Interpret this CI in *context*, drawing on your answer to Part a.


### Exercise 3: Misinterpretations

For each of the following **MISINTERPRETATIONS** of a 95% confidence interval (a,b), explain why the statement is a misinterpretation.

- Misinterpretation 1: "There is a 95% probability that the population parameter is within (a,b)."

- Misinterpretation 2: "There is a 5% probability that the population parameter is not within (a,b)."

- Misinterpretation 3: "There is a 95% chance that the sample estimate in (a,b)."


### Exercise 4: Changing the confidence level

Our 95% CI for $\beta_1$ is (-113.88, -61.13).
What would happen if we changed the **confidence level**?!
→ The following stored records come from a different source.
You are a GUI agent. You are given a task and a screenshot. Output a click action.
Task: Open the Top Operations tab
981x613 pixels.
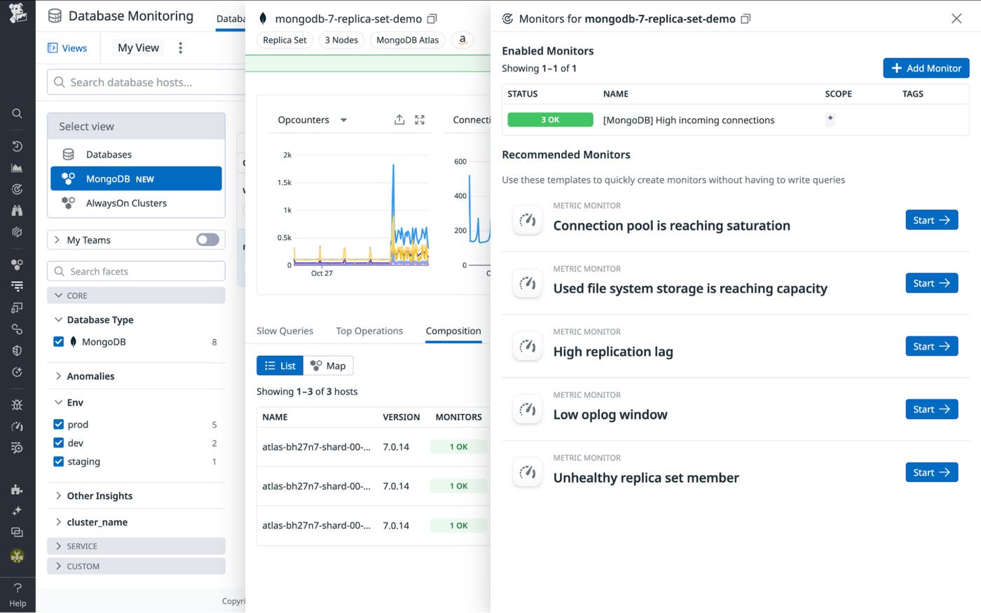[369, 331]
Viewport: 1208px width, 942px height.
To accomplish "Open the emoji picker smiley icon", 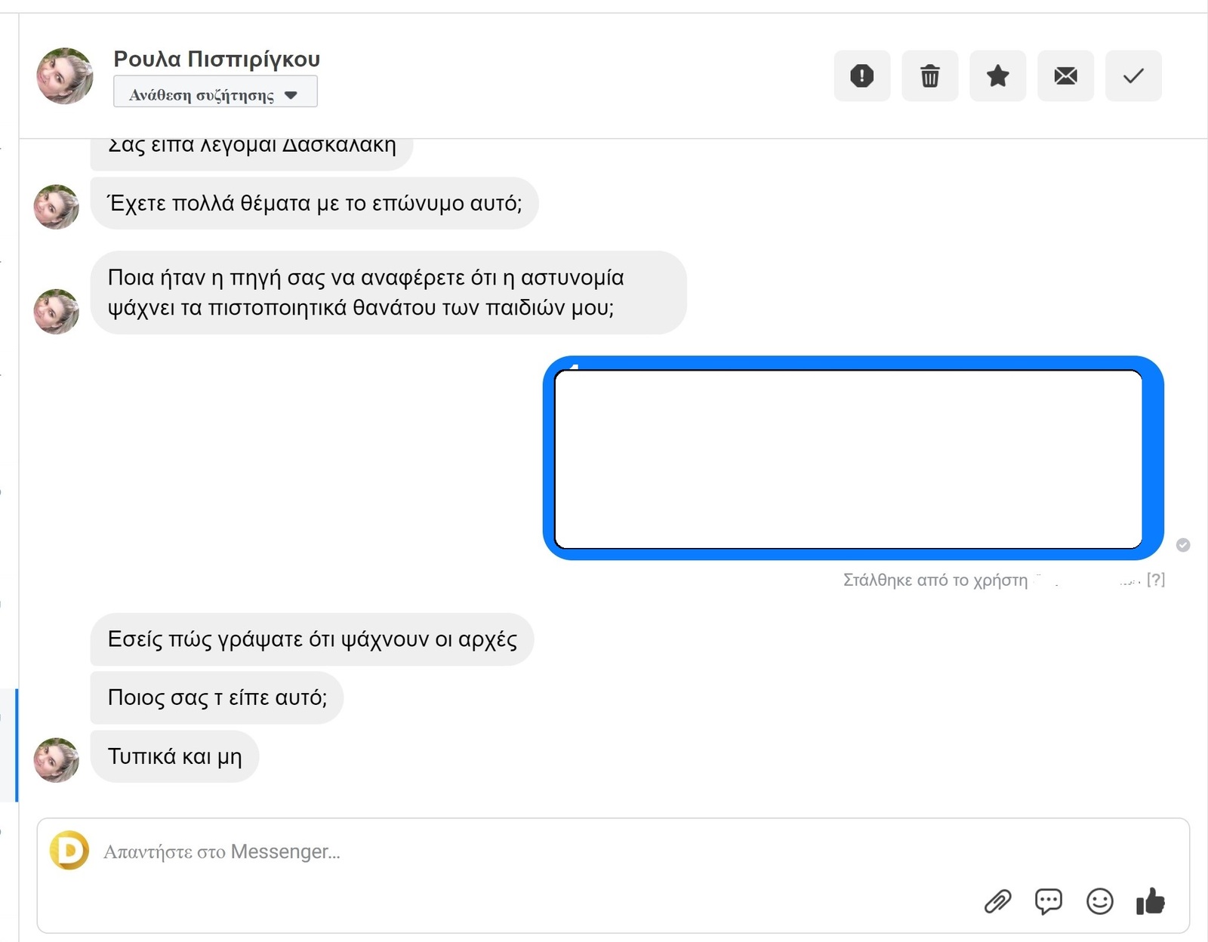I will [1099, 901].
a. If we lower our confidence level from 95% to 68%, only 68% of samples would produce 68% CIs that cover $\beta_1$.
Intuitively, would the 68% CI be narrower or wider than a 95% CI?    

b. Use the 68-95-99.7 Rule to approximate the 68% CI for $\beta_1$.

c. What if we wanted to be VERY VERY confident that our CI covered $\beta_1$? Use the 68-95-99.7 Rule to approximate the 99.7% CI for $\beta_1$.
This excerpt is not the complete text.